_Set task 1_. Copy these rows word for word, starting at the line that contains "Click the question" and ending after the line that contains "Action: pyautogui.click(x=361, y=308)".

_Passage given_.
►

Friday 7 November 2008

Swings & Roundabouts

Singledom or Coupledom? The Diamond Geezer reviews the dichotomy with his experiences every year on November 3rd, the anniversary of his last break-up. Nine years to date. His lists the pros and cons as follows:

"Some might say that we single people are missing out on the joys of coupledom, and maybe we are, but I'm convinced that there are equally many positive points to being single:"

Single: You get the whole duvet to yourself.
Coupled: You don't need a hot water bottle.

Single: There's half as much ironing to do.
Coupled: There's twice as much ironing to do but somebody else might do it.

Single: You can hoover the carpet when you think it needs doing.
Coupled: Somebody else hoovers the carpet before you think it needs doing.

Single: Nobody ever tells you that the kitchen must be repainted and the bathroom must be retiled.
Coupled: Two people can repaint the kitchen or retile the bathroom far more quickly than one.

Single: You never have to waste a Saturday doing what somebody else wants.
Coupled: You never sit around on a Saturday wondering what the hell to do.

Single: You can play your music collection really loud, even the track that nobody else likes.
Coupled: Your music collection is twice the size.

Single: You can watch whatever TV channel you like, without arguments.
Coupled: There's someone else on the sofa to snuggle up to.

◄

_Rows of locating words and elements_.
►

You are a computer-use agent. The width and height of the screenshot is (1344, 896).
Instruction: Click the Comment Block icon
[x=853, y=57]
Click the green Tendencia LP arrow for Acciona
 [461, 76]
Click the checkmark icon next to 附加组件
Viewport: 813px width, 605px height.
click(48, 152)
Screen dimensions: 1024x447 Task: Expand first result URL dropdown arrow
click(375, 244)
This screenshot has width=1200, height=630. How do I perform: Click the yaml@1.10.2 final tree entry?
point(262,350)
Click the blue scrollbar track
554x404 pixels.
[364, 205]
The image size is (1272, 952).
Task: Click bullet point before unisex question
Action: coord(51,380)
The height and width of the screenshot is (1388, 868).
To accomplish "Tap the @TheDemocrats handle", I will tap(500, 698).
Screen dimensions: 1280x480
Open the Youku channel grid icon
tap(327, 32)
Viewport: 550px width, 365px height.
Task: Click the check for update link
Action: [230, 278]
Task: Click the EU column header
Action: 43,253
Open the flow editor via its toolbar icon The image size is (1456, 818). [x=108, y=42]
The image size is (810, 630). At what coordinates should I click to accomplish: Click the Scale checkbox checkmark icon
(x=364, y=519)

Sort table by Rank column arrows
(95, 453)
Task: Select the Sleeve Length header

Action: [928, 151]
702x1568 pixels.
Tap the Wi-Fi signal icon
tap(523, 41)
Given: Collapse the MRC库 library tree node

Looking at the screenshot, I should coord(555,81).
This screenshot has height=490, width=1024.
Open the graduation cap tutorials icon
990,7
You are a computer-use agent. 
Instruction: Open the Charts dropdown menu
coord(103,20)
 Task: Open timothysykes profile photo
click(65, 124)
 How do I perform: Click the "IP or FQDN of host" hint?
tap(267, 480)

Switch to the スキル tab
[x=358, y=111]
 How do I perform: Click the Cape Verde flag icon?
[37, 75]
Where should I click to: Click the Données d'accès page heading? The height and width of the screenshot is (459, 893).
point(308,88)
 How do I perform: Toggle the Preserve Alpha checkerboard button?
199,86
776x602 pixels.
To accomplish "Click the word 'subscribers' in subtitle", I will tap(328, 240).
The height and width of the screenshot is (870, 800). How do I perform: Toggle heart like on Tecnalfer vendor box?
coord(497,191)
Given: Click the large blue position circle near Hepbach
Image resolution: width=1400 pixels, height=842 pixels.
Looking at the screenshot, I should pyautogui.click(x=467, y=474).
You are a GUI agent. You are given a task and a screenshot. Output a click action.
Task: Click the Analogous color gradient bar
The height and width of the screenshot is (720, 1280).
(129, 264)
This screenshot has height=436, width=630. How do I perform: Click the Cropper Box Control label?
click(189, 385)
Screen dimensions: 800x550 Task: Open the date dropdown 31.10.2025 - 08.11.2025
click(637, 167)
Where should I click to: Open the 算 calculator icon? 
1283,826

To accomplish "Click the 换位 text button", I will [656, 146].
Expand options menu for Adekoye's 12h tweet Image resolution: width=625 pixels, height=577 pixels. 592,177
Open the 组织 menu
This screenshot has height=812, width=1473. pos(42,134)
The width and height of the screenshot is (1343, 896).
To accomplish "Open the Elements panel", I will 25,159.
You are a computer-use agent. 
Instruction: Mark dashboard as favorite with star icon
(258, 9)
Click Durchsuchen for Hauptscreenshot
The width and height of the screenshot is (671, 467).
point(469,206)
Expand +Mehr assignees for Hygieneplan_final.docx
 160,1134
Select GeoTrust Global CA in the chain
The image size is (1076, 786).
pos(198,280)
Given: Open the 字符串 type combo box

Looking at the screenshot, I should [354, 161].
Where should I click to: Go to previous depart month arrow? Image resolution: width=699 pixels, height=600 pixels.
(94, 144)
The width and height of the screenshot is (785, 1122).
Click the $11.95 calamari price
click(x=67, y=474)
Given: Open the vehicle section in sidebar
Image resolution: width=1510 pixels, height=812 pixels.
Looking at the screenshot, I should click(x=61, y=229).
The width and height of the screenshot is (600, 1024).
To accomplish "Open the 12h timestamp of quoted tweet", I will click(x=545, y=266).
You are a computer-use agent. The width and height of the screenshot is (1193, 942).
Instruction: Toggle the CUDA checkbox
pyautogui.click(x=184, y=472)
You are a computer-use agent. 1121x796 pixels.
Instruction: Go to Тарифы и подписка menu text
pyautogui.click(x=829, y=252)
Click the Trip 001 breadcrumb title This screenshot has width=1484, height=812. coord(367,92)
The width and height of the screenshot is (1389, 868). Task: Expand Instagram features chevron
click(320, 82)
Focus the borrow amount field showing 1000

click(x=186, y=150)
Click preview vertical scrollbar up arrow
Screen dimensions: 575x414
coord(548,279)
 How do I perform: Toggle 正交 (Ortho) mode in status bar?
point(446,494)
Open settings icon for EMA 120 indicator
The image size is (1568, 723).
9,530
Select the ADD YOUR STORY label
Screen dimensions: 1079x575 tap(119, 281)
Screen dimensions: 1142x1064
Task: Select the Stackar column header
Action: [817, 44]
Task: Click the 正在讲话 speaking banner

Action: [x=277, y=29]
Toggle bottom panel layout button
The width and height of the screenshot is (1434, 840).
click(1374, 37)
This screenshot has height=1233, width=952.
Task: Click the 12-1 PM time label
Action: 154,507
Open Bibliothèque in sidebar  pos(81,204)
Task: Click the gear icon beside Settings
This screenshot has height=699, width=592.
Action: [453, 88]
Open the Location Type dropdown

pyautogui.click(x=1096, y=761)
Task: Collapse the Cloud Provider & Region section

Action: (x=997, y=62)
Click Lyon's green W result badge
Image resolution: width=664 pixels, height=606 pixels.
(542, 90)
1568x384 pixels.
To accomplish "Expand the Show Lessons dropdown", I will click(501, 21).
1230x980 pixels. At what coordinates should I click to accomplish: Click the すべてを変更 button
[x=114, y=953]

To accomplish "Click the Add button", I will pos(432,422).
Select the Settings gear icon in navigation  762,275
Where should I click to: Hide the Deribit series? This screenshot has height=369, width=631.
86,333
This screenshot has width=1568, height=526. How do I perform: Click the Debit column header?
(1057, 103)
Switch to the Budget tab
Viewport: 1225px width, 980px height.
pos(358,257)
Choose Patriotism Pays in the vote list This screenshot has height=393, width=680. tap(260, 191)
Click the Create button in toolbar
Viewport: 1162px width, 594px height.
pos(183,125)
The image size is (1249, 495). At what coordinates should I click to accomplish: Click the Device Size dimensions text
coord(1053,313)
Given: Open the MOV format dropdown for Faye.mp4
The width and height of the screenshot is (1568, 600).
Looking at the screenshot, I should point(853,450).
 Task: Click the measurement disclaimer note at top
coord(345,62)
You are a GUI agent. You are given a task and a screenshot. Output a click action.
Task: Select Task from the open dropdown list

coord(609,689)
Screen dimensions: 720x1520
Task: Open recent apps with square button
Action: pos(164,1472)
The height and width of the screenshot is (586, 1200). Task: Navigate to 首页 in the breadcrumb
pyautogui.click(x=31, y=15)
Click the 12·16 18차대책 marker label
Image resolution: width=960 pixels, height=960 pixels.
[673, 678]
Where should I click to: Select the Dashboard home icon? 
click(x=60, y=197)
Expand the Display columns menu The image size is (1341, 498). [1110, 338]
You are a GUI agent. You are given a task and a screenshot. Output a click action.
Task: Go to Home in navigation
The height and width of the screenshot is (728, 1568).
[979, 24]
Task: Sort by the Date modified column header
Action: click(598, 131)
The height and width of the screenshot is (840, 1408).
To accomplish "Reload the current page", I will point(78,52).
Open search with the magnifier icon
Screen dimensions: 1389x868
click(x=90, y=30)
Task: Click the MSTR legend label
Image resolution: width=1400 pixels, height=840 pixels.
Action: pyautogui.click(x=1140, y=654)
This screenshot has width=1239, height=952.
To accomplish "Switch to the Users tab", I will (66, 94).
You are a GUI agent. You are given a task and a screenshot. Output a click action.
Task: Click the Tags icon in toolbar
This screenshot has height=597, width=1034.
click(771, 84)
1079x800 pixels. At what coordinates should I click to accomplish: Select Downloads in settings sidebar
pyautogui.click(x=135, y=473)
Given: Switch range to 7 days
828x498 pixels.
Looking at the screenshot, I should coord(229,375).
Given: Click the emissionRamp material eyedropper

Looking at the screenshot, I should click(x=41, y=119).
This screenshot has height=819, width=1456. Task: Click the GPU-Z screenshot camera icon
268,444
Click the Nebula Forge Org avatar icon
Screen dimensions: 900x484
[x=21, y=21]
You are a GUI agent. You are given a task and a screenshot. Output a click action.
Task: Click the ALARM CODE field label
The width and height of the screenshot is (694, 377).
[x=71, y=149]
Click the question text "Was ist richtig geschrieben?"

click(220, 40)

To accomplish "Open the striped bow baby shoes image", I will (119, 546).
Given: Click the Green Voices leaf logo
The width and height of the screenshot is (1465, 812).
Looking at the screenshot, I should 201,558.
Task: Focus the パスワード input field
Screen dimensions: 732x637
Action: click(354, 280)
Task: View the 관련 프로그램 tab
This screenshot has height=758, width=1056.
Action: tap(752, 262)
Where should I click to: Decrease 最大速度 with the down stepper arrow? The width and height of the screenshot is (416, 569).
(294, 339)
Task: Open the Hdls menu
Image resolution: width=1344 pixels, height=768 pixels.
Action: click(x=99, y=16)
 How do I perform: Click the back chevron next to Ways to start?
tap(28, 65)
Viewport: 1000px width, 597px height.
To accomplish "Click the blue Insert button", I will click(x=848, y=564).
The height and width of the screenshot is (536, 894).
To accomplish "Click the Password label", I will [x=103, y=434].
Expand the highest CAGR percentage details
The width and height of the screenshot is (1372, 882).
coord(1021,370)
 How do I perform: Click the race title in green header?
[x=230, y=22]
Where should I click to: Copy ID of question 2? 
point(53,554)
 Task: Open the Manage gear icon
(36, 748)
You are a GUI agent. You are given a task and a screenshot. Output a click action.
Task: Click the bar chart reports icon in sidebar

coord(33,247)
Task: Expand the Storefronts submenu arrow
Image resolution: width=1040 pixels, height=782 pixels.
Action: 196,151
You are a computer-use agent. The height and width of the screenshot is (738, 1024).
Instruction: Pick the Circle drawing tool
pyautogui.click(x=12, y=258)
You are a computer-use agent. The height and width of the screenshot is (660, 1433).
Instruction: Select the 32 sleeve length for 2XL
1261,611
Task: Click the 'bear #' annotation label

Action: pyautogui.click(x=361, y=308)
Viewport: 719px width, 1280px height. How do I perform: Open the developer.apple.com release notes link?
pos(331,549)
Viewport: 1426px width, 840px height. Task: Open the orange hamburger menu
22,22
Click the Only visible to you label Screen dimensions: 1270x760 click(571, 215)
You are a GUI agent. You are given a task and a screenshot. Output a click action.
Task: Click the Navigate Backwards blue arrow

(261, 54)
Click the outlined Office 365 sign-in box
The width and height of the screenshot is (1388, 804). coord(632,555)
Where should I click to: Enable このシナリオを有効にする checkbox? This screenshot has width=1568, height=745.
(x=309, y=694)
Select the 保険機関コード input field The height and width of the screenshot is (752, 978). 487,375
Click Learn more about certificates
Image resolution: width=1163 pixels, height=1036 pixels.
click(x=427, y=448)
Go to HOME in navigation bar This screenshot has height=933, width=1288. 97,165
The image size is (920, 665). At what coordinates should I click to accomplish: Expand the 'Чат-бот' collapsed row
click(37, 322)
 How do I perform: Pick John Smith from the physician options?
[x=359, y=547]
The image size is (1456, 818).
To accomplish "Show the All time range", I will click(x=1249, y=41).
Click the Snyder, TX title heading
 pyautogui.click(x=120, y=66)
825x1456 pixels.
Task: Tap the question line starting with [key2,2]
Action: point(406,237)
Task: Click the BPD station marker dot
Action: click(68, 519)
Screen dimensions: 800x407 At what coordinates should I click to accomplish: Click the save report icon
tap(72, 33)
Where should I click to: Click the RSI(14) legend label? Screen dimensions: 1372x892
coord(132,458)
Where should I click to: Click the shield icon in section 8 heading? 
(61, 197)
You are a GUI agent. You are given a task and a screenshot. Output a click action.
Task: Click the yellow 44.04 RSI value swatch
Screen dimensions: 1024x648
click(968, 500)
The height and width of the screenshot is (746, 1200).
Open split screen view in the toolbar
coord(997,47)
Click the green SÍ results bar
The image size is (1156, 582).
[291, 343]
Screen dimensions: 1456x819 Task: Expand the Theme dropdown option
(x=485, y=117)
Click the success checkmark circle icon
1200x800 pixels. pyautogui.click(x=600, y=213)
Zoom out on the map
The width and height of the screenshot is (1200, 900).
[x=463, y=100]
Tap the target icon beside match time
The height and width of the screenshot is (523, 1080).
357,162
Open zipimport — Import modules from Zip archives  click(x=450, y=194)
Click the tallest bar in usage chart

◄

_Set task 2_. List every household chore mentioned in the post comparing single and coupled life.

_Solution 1_.
Click the question text "Was ist richtig geschrieben?"

click(220, 40)

To accomplish "Open the striped bow baby shoes image", I will (119, 546).
Given: Click the Green Voices leaf logo
The width and height of the screenshot is (1465, 812).
Looking at the screenshot, I should 201,558.
Task: Focus the パスワード input field
Screen dimensions: 732x637
Action: click(354, 280)
Task: View the 관련 프로그램 tab
This screenshot has height=758, width=1056.
Action: tap(752, 262)
Where should I click to: Decrease 最大速度 with the down stepper arrow? The width and height of the screenshot is (416, 569).
(294, 339)
Task: Open the Hdls menu
Image resolution: width=1344 pixels, height=768 pixels.
Action: click(x=99, y=16)
 How do I perform: Click the back chevron next to Ways to start?
tap(28, 65)
Viewport: 1000px width, 597px height.
To accomplish "Click the blue Insert button", I will click(x=848, y=564).
The height and width of the screenshot is (536, 894).
To accomplish "Click the Password label", I will [x=103, y=434].
Expand the highest CAGR percentage details
The width and height of the screenshot is (1372, 882).
coord(1021,370)
 How do I perform: Click the race title in green header?
[x=230, y=22]
Where should I click to: Copy ID of question 2? 
point(53,554)
 Task: Open the Manage gear icon
(36, 748)
You are a GUI agent. You are given a task and a screenshot. Output a click action.
Task: Click the bar chart reports icon in sidebar

coord(33,247)
Task: Expand the Storefronts submenu arrow
Image resolution: width=1040 pixels, height=782 pixels.
Action: 196,151
You are a computer-use agent. The height and width of the screenshot is (738, 1024).
Instruction: Pick the Circle drawing tool
pyautogui.click(x=12, y=258)
You are a computer-use agent. The height and width of the screenshot is (660, 1433).
Instruction: Select the 32 sleeve length for 2XL
1261,611
Task: Click the 'bear #' annotation label

Action: pyautogui.click(x=361, y=308)

_Solution 2_.
- Ironing
- Hoovering the carpet
- Repainting the kitchen
- Retiling the bathroom